Plts: all over the map

*you can see cytopenia...

- this all seems sortof confusing, so just remember that you should do bone marrow aspiration and biopsy to see what's going on.

Term

Someone has symptoms of B12 deficiency and their B12 comes back low. What do you do next? What could have caused that?

Definition

- first remember that other things can cause megalloblastic appearance (folate, antimetabolites) and macrocytosis (liver dis, etoh, myelodysplasia)

- also remember that macrocytosis, esp megalloblastic, causes hemolysis of those weird RBCs, and so indices of hemolysis will be high (Haptoglobin may not be super low, and that might tip you off that it's not intracellular), this is extracellular and it's a normal response to the underlying megallobloastic disease! Don't get confused, always look at the size first.

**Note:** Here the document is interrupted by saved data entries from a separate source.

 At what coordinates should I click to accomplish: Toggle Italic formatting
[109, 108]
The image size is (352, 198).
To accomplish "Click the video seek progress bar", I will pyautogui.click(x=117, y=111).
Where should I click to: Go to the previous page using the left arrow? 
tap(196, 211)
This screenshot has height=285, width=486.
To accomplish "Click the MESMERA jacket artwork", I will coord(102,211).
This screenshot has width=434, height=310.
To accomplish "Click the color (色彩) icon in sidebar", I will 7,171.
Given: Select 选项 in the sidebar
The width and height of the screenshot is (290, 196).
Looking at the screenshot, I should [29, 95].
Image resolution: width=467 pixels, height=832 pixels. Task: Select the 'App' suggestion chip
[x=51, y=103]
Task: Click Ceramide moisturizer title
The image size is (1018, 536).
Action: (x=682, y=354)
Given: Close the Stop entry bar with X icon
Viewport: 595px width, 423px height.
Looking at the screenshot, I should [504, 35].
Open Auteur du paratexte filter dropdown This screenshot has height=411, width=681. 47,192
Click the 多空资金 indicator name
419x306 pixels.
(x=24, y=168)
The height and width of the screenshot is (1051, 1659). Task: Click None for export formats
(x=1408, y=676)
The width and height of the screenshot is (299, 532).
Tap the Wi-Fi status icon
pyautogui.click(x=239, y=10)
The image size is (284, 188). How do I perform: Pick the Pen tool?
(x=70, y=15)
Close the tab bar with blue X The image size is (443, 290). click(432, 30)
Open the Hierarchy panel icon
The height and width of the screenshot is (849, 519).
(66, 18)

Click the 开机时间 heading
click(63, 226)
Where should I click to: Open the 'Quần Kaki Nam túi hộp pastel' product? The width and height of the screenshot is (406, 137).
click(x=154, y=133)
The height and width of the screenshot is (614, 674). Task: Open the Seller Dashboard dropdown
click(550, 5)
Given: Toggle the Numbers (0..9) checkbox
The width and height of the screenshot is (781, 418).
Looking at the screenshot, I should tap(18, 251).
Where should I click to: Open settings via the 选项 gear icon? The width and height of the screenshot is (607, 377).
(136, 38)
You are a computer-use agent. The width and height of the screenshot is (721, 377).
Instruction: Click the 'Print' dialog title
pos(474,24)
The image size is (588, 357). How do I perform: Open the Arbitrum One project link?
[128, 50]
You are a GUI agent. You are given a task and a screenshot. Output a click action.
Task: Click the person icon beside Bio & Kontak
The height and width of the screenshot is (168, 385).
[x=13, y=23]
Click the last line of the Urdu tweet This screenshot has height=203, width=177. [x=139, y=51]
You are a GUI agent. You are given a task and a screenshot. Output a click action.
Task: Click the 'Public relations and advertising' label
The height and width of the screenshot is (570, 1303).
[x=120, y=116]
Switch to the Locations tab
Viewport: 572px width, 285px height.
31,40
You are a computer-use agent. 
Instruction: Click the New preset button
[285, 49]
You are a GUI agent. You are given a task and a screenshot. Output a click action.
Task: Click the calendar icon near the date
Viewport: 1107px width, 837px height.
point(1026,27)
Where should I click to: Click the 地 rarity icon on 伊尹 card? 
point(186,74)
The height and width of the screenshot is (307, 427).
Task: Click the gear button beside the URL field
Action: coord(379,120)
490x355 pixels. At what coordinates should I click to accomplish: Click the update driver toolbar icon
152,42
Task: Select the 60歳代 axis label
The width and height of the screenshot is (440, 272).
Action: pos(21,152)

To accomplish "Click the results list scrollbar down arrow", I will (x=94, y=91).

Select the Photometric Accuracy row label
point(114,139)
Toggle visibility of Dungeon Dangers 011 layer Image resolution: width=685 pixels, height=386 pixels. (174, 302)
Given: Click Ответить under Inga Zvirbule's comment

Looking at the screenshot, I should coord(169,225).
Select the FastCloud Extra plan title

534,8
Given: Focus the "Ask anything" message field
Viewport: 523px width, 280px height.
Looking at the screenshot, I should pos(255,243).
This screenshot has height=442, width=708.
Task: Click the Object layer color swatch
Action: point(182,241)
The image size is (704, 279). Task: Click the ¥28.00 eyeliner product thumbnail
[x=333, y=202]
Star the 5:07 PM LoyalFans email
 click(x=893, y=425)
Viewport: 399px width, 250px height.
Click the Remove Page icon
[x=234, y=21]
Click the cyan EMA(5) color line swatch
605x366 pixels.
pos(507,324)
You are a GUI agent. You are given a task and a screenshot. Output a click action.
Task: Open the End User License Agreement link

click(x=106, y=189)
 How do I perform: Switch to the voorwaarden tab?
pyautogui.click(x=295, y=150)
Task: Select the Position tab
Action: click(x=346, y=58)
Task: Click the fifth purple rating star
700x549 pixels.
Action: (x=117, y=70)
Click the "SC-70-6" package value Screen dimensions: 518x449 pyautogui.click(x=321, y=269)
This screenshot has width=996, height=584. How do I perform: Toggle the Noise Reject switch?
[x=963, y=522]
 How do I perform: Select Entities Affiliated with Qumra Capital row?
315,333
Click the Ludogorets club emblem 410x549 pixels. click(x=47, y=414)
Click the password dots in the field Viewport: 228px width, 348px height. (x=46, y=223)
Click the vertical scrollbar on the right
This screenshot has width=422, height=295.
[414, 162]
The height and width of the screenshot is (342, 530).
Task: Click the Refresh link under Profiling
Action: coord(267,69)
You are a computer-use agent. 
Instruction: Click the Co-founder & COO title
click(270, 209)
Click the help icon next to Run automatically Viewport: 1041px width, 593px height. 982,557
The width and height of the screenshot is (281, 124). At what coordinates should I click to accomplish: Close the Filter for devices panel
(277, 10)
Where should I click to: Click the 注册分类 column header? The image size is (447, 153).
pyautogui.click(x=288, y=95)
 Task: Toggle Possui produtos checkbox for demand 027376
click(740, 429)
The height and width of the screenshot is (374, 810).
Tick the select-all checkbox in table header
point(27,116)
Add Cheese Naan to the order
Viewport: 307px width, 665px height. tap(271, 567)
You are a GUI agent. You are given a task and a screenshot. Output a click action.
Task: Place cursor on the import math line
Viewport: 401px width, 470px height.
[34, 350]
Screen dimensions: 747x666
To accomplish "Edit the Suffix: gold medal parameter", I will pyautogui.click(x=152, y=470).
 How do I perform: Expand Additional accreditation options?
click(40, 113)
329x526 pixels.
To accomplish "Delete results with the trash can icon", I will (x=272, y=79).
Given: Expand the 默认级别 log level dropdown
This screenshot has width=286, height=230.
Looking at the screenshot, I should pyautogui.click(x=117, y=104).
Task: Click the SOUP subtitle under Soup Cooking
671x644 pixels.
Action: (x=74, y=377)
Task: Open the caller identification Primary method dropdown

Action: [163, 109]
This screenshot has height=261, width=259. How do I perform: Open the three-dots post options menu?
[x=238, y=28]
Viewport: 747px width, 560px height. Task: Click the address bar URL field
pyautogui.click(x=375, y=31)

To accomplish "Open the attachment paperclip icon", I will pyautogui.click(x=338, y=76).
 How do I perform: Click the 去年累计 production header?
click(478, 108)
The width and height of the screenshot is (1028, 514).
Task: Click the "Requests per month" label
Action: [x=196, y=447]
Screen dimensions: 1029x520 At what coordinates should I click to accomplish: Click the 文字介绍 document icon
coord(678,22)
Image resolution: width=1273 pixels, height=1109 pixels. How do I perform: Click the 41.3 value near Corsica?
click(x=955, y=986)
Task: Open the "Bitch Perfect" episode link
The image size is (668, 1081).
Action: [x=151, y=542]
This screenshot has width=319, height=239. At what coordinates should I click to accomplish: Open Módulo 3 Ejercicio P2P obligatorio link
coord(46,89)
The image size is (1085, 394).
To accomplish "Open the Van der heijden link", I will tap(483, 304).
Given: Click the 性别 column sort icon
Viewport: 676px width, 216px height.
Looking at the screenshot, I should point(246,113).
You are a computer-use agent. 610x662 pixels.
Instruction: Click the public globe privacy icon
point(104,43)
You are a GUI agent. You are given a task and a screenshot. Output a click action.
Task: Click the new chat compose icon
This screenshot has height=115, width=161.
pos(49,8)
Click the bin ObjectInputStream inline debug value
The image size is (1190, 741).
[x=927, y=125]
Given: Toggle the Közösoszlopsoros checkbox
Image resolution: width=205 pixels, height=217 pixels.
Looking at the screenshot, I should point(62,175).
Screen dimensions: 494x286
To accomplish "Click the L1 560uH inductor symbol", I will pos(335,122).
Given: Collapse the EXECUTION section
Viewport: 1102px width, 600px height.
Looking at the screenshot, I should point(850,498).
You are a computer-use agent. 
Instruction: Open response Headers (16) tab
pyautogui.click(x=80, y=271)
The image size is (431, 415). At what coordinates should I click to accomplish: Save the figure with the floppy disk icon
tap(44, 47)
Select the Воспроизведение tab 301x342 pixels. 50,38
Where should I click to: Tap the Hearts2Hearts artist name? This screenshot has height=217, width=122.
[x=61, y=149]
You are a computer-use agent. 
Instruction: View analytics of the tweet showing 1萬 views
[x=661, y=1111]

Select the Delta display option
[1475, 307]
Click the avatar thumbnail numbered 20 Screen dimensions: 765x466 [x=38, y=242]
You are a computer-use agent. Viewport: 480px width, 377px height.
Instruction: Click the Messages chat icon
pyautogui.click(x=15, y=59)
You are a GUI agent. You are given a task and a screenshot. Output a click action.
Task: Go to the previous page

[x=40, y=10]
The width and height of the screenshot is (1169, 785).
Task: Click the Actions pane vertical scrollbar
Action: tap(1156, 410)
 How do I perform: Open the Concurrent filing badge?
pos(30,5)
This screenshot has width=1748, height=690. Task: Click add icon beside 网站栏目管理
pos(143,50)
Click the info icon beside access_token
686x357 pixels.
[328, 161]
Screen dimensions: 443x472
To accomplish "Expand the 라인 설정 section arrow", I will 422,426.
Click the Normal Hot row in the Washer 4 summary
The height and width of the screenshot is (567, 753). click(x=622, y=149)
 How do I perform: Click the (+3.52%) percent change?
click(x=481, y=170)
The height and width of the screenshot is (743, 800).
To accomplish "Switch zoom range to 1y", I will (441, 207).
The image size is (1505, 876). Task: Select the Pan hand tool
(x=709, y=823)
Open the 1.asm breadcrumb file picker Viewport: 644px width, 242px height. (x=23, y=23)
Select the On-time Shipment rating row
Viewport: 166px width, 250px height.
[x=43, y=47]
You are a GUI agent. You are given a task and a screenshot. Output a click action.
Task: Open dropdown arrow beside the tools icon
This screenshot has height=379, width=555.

- causes of B12 def other than dietary:

Long-standing strict vegeterian diet, gastrectomy, congenital lack of intrinsic factor, pancreatic insufficiency, diseases of terminal ileum (Crohn’s disease,  ileal resection), blind loop syndrome. Lack of intestinal receptors for vitamin B12,fish tapeworm infestation...

Term

What special "new" test makes it so that we catch more infections in the donor pool?

Definition
- NAT: nucleic acid testing, and it's cause the window between infection and NAT showing up it shorter than IgM or IgG
Term

Who is the universal donor and who is the universal acceptor?

Definition

- O is the universal dOnOr for RBCs. But I think the thing that mixes me up is that you would not want to give type O plasma to just anyone, cause type O plasma will have both A and B antibodies! So here we know that before we give the O blood, we wash out the O plasma which would contain A and B antibodies which may react with the recipient's RBCs. So the "reaction" you're mostly worried about it the recipient's plasma's attack on the new RBCs

- AB is the universal Acceptor, (they are greedy), cause they don't have any antigens so their plama would not react against any new RBCs.

 

*For plasma, it's almost the opposite!

Term

What's the deal with The Rh thing?

Definition

- 85% of ppl are Rh+, and 15% are Rh-

- being an Rh- woman could be bad if you have an Rh+ baby, cause then the mom can make Abs that attack the baby (if not during the 1st pregnancy then maybe during a second one)

- we give Rh immunoglobulin to Rh- pregnany women to prevent this

- for non-pregnany Rh- women, they should get Rh- (so that they don't develop Abs that they will then later attack their baby with). Also older women could get Rh+ and then develop those Abs, but then they shouldn't get a second Rh+ transfusion cause they'll just react to that!

Term

When should you transfuse someone?

Definition

- they say that until your Hb drops like up to 75% you're probably not showing symptoms. Do transfuse when they show serious symptoms.

- Hb of 70 is when you start to conisder it. Under 60 is highly recommended.

- if we're talking platelets, you'd do it when they're less than 10 and it's non-immune thrombocytopenia.

Term

What is TRALI? TACO?

Definition

- transfusion related acute lung injury, related to neutrophil activation.

- pregnancy women more likely to get TRALI, you get acute onset hypoxemia, O2 sat goes below 90, bilateral lung infiltrates, no evidence of circulatory overload.